Bu üçünü alır ve ilk bakışta birbiriyle temas ettirerek bütünleştirmeye dikkat çeker Bay Fisk. Bu ilk adımı da “daha uzun vadeli ve sürdürülebilir sonuçlar elde etme” amacıyla tanımlar. Daha sonra bununla yetinmez ve bu kez bu bütünleşik olanların hepsini bir büyük daire içine alır ve buna da “sürdürülebilirlik sorunlarını daha geniş bir bağlamda ele almak” adına yapar. Bay Fisk doyumsuzdur. Bu aşama da onu tatmin etmez. Bu kez “daha ilham verici bir amaç vasıtasıyla entegre etme” gayretine girer. Bu kez gezegen daha çok öne çıkar ve diğer ikisini kapsar. En küçük daire olan “sürdürülebilir bir iş yaratmak” yani şirketin varlığının nedeni olan kâra erişmek artık “daha adil bir toplum sağlama“nın alt kümesi olmuştur. Peter beyin aklında hepsini içine alacak dördüncü ve en büyük daire vardır. Nasıl görselleştirebileceğini ve nasıl daha anlaşılabilir kılacağını aramaktadır. Bulduğu bugün bize yeterli gelebilir; yakın yarınlarda daha farklı bir bakış açısı da olabilecektir. Bu dördüncü dairenin gerekçesi ise “daha yüksek bir amaca ulaşmak” tır. İş dünyasının stratejistlerinden olan Fisk bey adeta işi daha da zorlaştırmaktadır. Sessiz kabullerin ne kadarı gönüldendir ne kadarı “kerhen”dir bilinmez ama bir gerçek var ki bu evren bu gidişe dayanmaz. Birşey yapmalı. Birşey yapılacaktır; çok şey yapılacaktır.

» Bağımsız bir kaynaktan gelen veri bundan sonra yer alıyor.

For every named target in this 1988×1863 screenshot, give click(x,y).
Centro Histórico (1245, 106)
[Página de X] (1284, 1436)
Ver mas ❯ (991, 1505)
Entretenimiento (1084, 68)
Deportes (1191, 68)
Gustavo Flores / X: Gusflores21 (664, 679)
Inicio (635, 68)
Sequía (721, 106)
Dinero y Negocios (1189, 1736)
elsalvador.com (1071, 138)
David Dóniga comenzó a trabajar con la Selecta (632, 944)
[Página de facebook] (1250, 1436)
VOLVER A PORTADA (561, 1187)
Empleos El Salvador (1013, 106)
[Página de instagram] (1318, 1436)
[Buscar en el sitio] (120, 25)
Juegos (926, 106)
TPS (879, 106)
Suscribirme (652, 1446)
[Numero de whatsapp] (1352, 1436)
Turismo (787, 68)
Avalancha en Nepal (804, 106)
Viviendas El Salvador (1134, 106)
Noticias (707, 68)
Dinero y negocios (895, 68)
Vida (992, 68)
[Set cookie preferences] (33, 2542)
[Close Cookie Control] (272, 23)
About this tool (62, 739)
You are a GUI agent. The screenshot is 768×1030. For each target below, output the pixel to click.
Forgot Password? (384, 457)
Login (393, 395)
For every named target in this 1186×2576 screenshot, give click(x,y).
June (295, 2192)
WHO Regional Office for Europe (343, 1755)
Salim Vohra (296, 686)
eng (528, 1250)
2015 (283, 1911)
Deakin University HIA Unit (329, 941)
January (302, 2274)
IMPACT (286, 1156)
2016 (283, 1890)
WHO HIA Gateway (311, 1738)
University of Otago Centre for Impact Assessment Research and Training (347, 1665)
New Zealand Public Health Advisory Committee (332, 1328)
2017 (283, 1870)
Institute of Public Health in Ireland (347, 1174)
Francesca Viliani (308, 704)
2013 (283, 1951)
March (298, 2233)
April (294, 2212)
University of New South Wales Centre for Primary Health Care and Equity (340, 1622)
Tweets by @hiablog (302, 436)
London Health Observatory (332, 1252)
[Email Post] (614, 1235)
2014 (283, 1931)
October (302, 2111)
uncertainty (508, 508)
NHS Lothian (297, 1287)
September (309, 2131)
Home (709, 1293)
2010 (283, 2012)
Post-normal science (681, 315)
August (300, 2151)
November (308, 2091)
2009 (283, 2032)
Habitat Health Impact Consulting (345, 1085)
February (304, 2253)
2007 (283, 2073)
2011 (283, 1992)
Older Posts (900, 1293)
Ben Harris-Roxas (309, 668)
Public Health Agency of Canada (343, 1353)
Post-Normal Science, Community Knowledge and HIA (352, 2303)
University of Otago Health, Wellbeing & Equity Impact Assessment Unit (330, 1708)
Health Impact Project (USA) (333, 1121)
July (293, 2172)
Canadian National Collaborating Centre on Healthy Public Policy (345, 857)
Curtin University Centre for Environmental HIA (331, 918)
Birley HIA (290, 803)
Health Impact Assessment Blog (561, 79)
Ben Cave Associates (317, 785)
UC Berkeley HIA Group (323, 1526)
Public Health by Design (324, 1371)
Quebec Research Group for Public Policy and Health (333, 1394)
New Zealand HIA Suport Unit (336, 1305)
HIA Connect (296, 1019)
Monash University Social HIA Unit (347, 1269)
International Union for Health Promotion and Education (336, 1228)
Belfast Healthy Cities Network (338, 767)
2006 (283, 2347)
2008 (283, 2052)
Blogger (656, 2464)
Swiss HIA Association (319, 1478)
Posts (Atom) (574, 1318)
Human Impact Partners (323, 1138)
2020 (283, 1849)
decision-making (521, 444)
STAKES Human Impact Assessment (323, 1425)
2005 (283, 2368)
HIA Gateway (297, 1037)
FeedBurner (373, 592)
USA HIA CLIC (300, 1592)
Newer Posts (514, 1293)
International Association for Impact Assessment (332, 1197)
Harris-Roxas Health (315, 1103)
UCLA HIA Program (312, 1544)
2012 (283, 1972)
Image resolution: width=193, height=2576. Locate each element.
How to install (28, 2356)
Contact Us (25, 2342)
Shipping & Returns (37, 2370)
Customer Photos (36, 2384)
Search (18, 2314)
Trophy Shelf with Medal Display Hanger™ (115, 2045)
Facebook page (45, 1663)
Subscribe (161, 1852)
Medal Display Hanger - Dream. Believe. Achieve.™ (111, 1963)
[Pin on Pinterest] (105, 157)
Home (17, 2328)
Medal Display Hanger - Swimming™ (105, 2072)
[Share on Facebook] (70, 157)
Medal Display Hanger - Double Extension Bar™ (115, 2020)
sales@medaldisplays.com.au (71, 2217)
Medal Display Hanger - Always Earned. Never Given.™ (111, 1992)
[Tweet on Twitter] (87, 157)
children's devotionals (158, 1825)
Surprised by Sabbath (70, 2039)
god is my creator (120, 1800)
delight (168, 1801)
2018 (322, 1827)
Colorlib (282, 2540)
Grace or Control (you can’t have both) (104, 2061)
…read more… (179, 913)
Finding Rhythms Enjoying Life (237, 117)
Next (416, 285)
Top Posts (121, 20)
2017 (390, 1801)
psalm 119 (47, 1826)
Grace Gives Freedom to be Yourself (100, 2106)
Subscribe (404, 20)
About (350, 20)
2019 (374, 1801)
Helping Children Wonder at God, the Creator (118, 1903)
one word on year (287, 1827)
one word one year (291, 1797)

Peter beyin aklı eğitmek adına söylemlerini “işe anlam kazandırmak” başlıklı paragrafında çok güzel anlatılmaktadır. Onu da bir başka yazımda ele almak üzere şimdi Adana’ya doğru yola çıkmam gerek.
Yaşama ve işe anlam kazandırma amaçlı gayretlerinizin hep aydınlık yollarda geçmesi dileklerimle.